VISI.NEWS – Konsentrasi pemerintah dan berbagai kalangan, termasuk Badan Usaha Milik Negara (BUMN) saat ini fokus terhadap penanganan Covid-19. Di sisi lain ketersediaan pangan pun tetap harus menjadi prioritas.
Plt Direktur Utama Pupuk Kujang, Rita Widayati menuturkan, saat ini stok dan distribusi komoditas pertanian menjadi persoalan tersendiri. Ini merupakan salah satu dampak dari pandemi Covid-19.
Rita mengatakan, ada berbagai alternatif untuk mengatasi permasalahan stok dan distribusi komoditas pertanian. Salah satunya dengan sistem closed loop.
“Selama ini PT Pupuk Kujang sudah menjadikan Garut sebagai lokasi, tidak hanya untuk pemasaran pupuk bersubsidi, juga untuk pupuk non-subsidi atau ritel,” ujar Rita saat meninjau perkebunan jeruk di kawasan agrowisata Eptilu, Kecamatan Cikajang, Garut, Jawa Barat kepada VISI.NEWS, Selasa (14/7).
Pupuk yang dipasarkan secara komersial, tambah Rita, dirancang secara khusus sesuai dengan karakter dari jenis tanaman tertentu.
Dijelaskannya, untuk tanaman hortikultura, kebutuhan pupuk selama ini masih sering didatangkan dengan mengimpor dari luar. Tapi jika diproduksi di dalam negeri, ini akan membantu upaya menjaga keseimbangan neraca perdagangan nasional.

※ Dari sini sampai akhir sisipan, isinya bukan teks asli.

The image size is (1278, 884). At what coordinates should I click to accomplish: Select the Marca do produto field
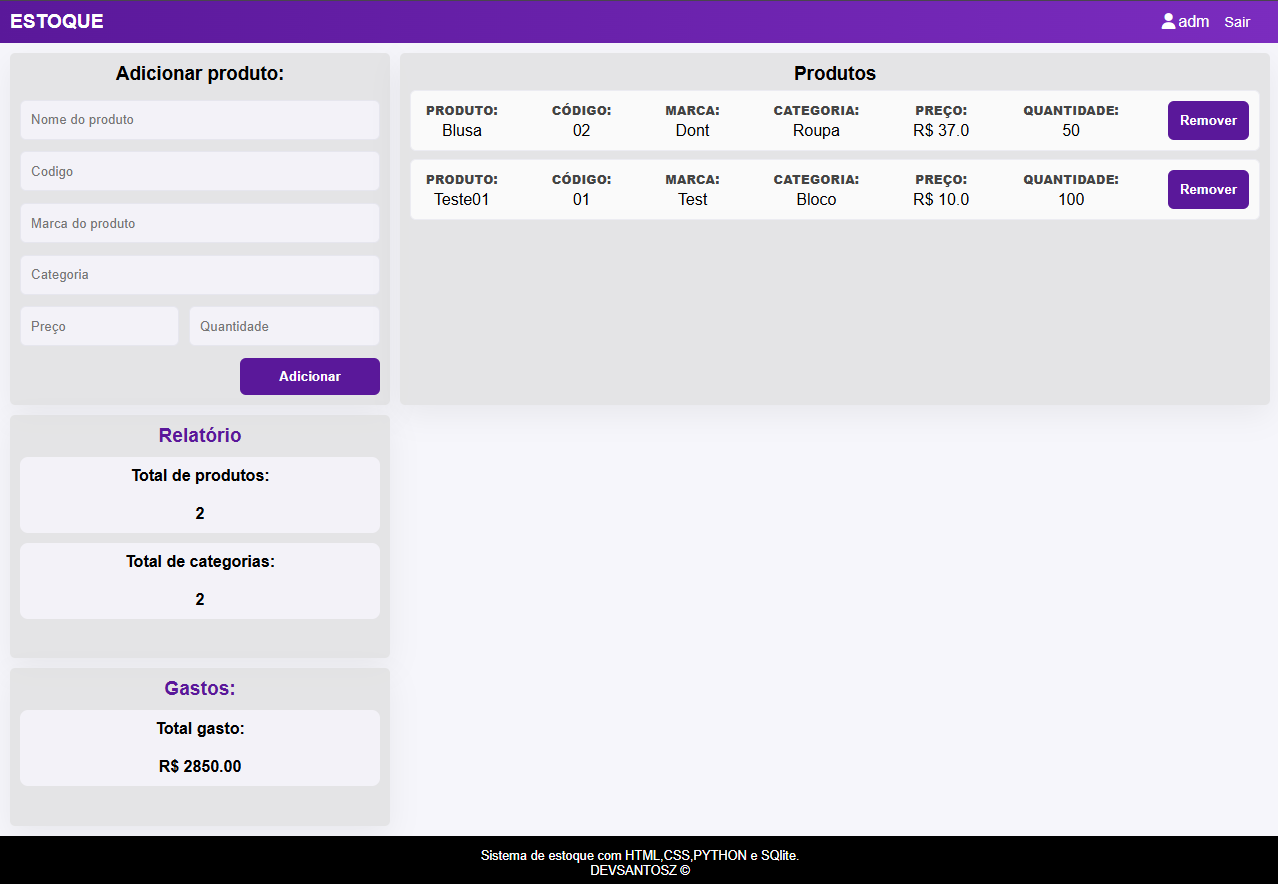pos(200,223)
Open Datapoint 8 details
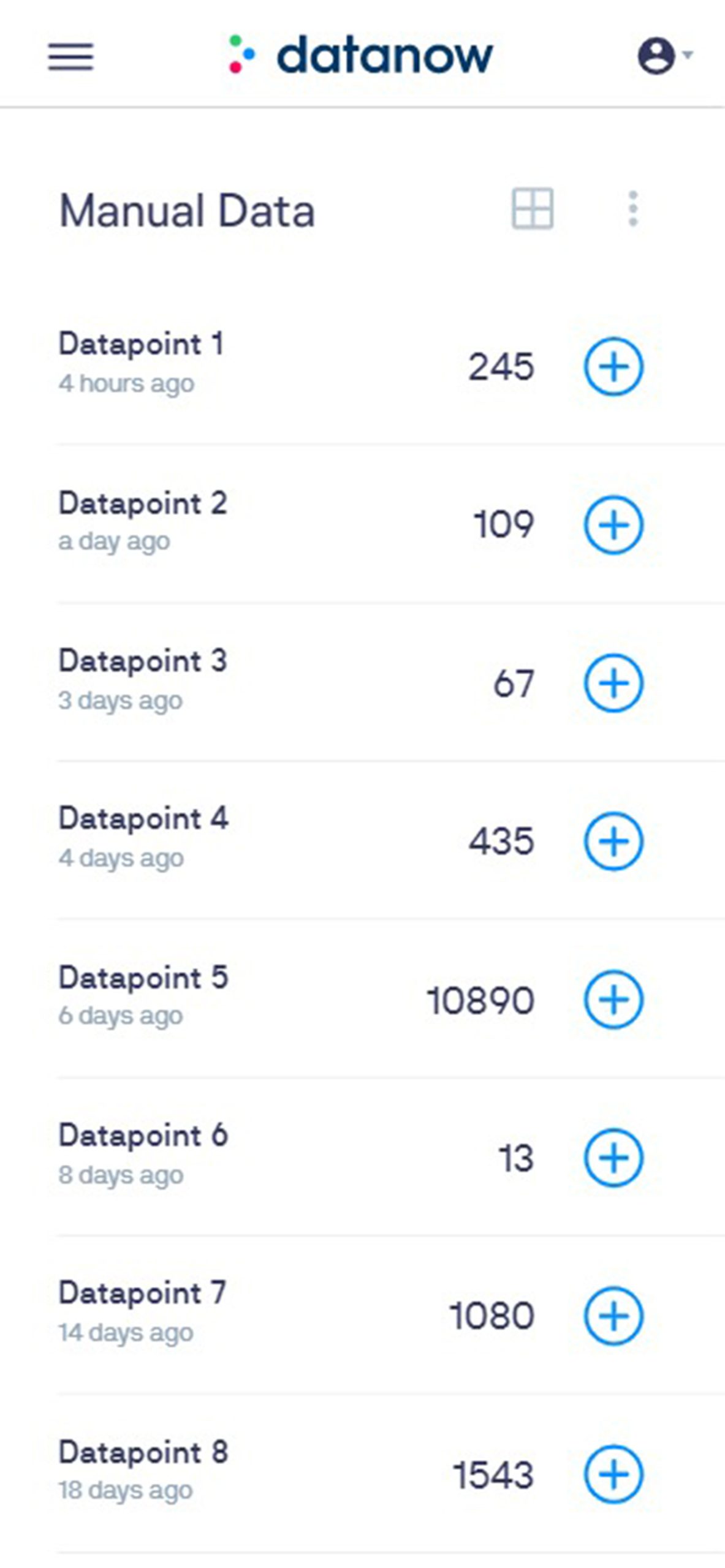725x1568 pixels. click(x=143, y=1453)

Rita menambahkan, dalam closed-loop ini PT Pupuk Kujang berperan dalam pendampingan aplikasi pupuk sehingga hasilnya lebih optimal.
“Tim agronomis Pupuk Kujang bergerilya bersama petani dari perbaikan lahan petani menggunakan organik excow dan pembenah tanah bion up untuk meningkatkan produktivitas,” ujarnya.

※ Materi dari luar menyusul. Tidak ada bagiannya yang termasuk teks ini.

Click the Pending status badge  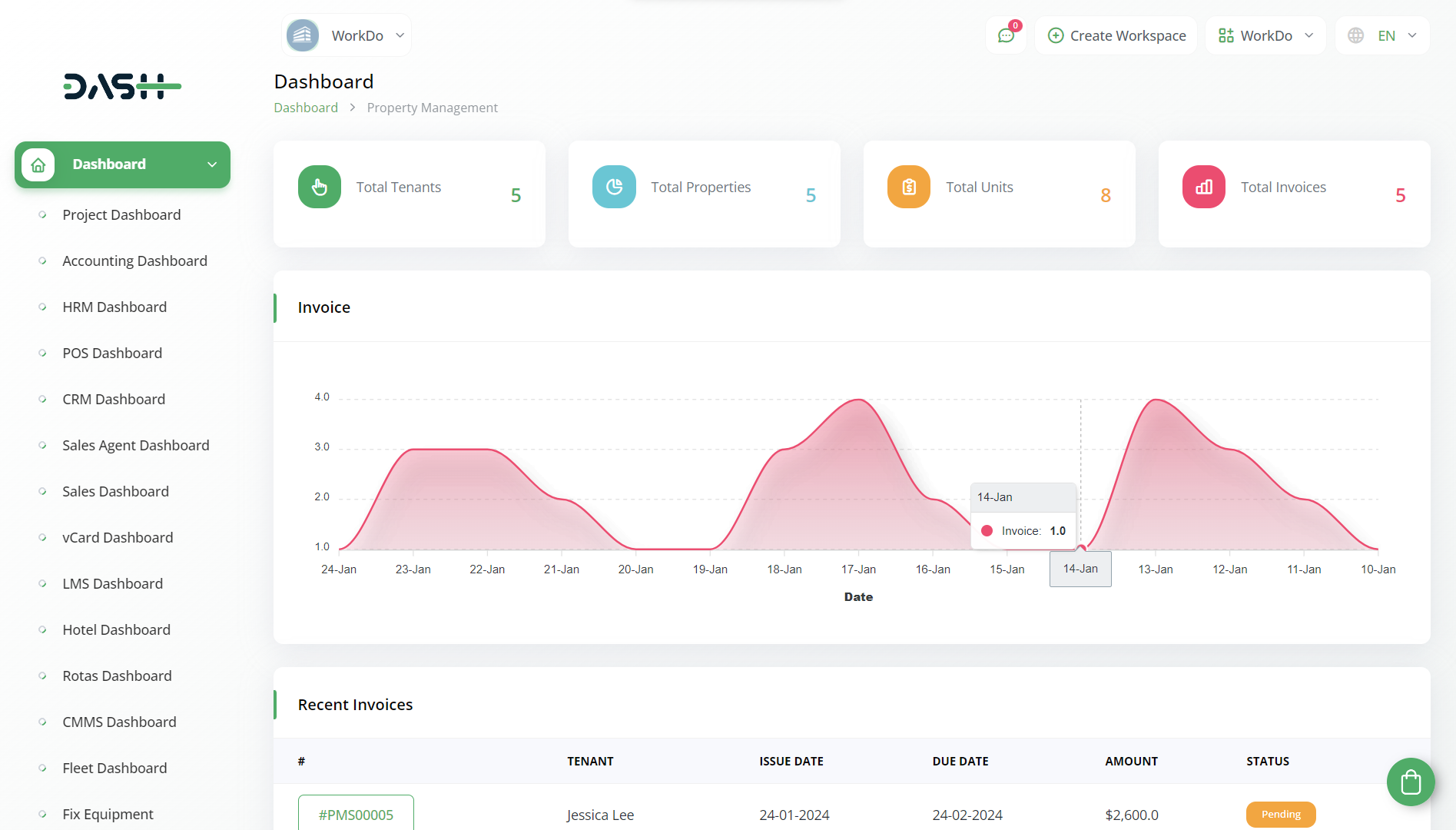pyautogui.click(x=1281, y=815)
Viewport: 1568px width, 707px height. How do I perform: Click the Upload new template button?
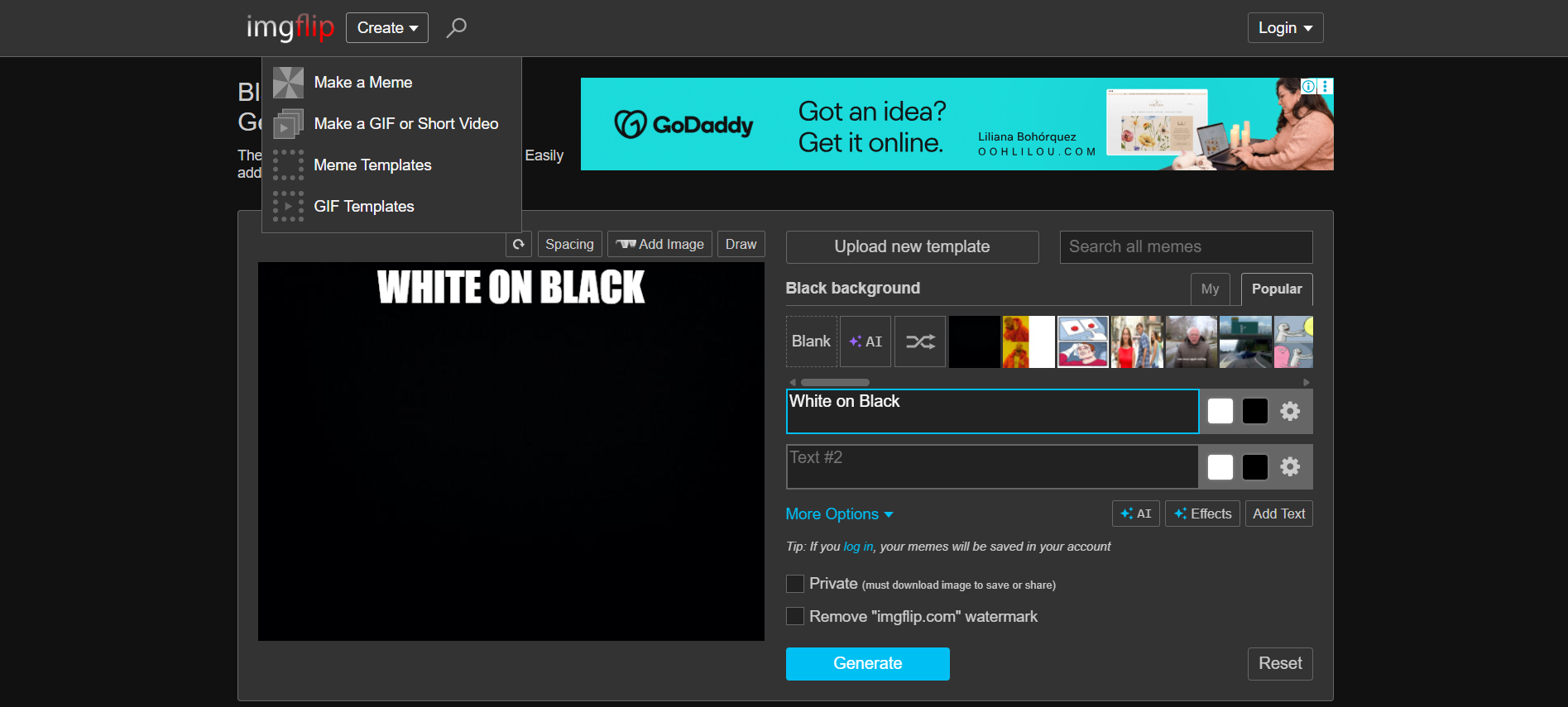pos(912,247)
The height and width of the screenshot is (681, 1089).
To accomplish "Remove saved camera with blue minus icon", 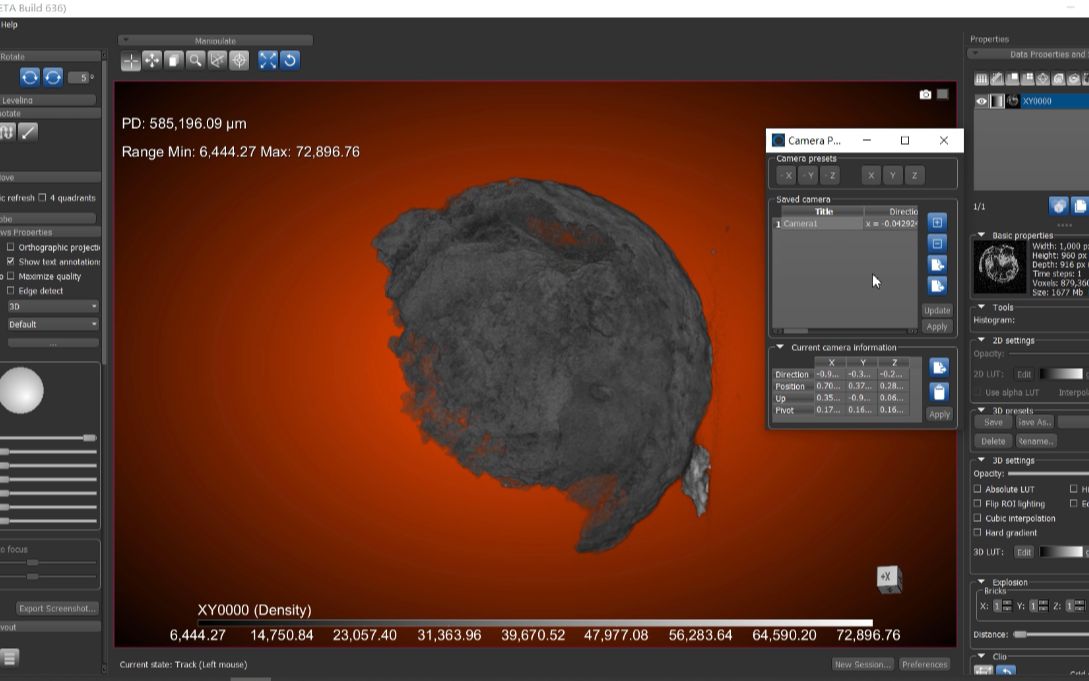I will pos(937,243).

Closed-Loop agribisnis ini, tuturnya, akan mengurai permasalahan supply chain yang muncul seperti produk melimpah dan langkanya produk pertanian.

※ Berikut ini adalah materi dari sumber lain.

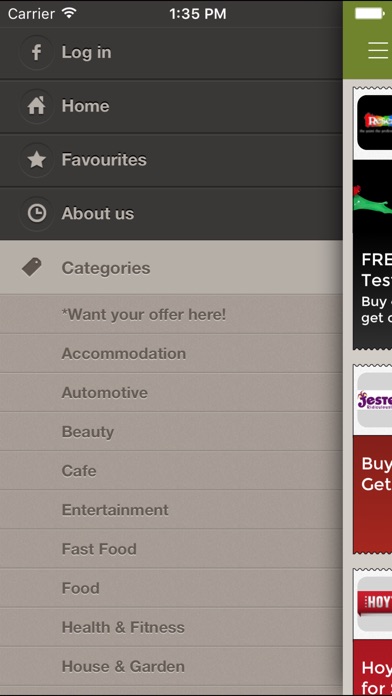Open the About us menu entry
Viewport: 392px width, 696px height.
[x=171, y=214]
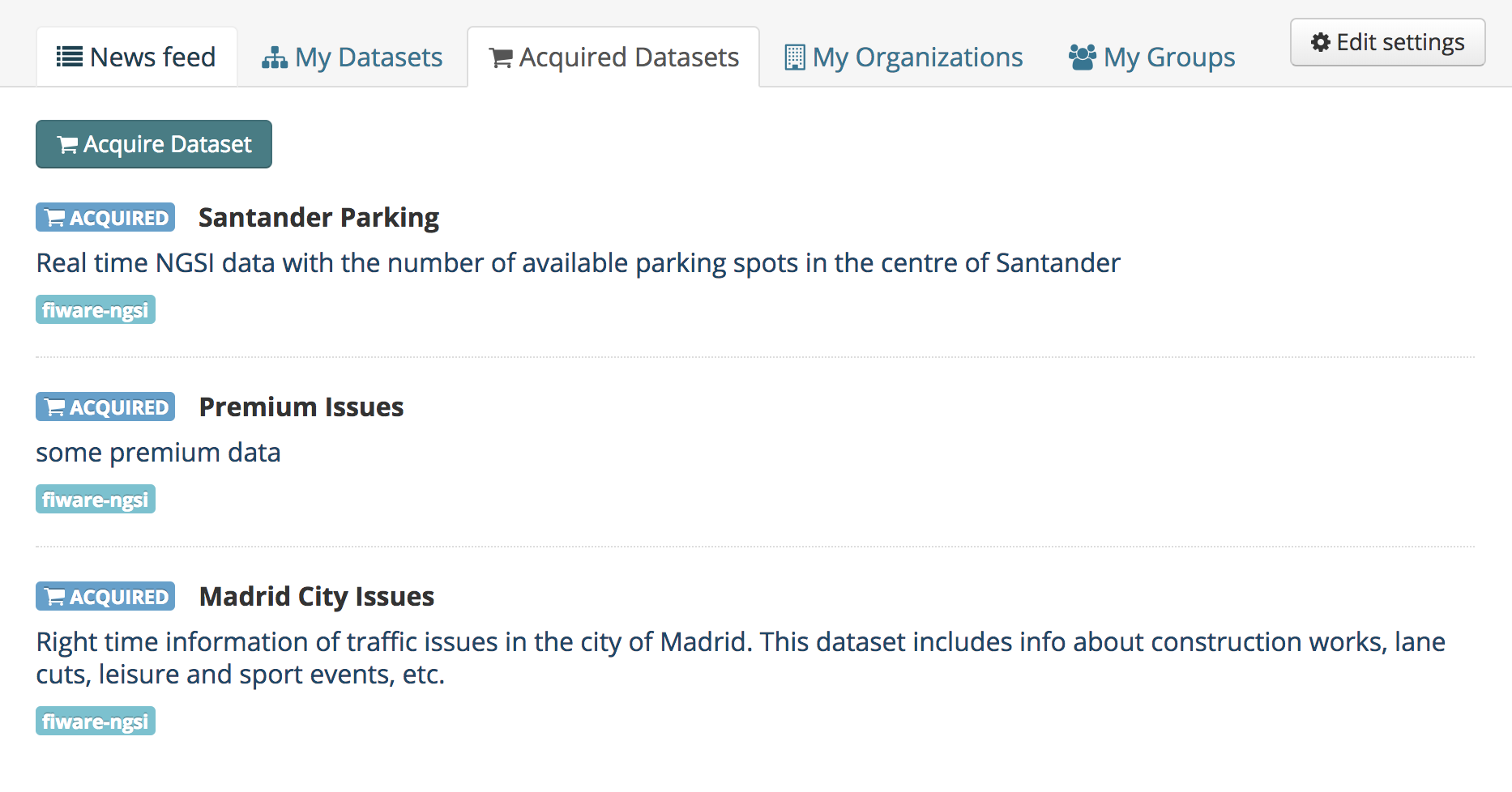The width and height of the screenshot is (1512, 792).
Task: Click fiware-ngsi tag under Madrid City Issues
Action: pyautogui.click(x=96, y=721)
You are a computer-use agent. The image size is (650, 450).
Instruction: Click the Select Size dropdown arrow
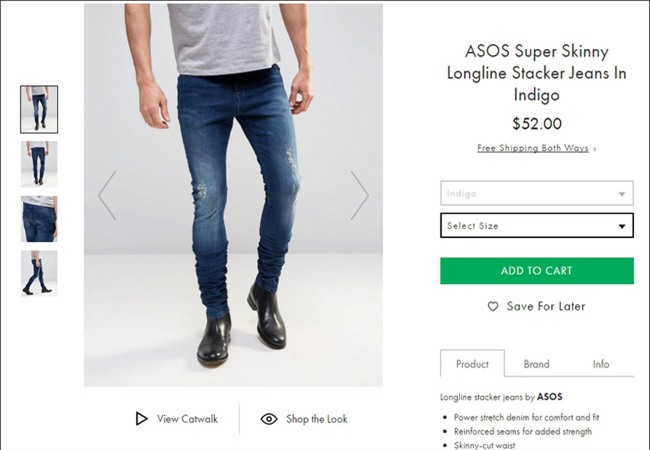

“Model closed-loop ke depan diharapkan dapat menjadi success story yang dapat menjadi referensi dalam pengembangan bisnis hortikultura di Indonesia,” jelasnya.
Sementara itu, Ketua Komtap Kamar Dagang dan Industri Indonesia (KADIN) Bidang Hortikultura sekaligus Dekom Pupuk Kujang, Karen Tambayong, menyampaikan untuk memecahkan permasalahan penyediaan pangan, diperlukan sinergitas dalam rangka tercapainya menjaga kestabilan ketahanan pangan masyarakat Indonesia.
“Sinergitas harus dimulai dari hulu (mulai tanam) hingga pendampingan hilirnya (produk berhasil terjual),” kata Karen.
Disampaikannya, keberadaan para aktor di sepanjang rantai nilai pertanian, mulai dari hulu sampai ke hilir, from the field to the table, tidak boleh dipandang selalu dari sisi kompetisi yang dalam slogan lama akan dapat menciptakan efisiensi.
Dengan perkembangan, tambahnya, situasi global dan domestik yang semakin vulnerable dan uncertain, maka sinergi antar aktor untuk menciptakan iklim berusaha yang berdaya saing sekaligus berkeadilan.
“Hal ini hendaknya lebih ditonjolkan dalam era pasca pandemi covid, termasuk dalam bidang pertanian,” ungkapnya.
Sinergitas perusahaan yang mendukung closed-loop ini, tambah Karen, diantaranya PT Ewindo sebagai produsen utama benih hortikultura. Perlu didukung oleh teknologi informasi memadai dalam upaya pemberdayaan peran penyuluh di daerah beririgasi, termasuk di Garut.
Disebutknnya, diseminasi teknologi pertanian mulai dari penyediaan benih, pemupukan, serta pengendalian hama dan penyakit sampai kepada pemasaran, dapat dilakukan secara digital.
“Sebagai contoh, 8 Villages dengan aplikasi petani, sudah dapat mendiseminasi teknologi pertanian seperti kalender tanam dan informasi harga pangan ke dalam telepon pintar milik penyuluh dan petani,” jelas Karen.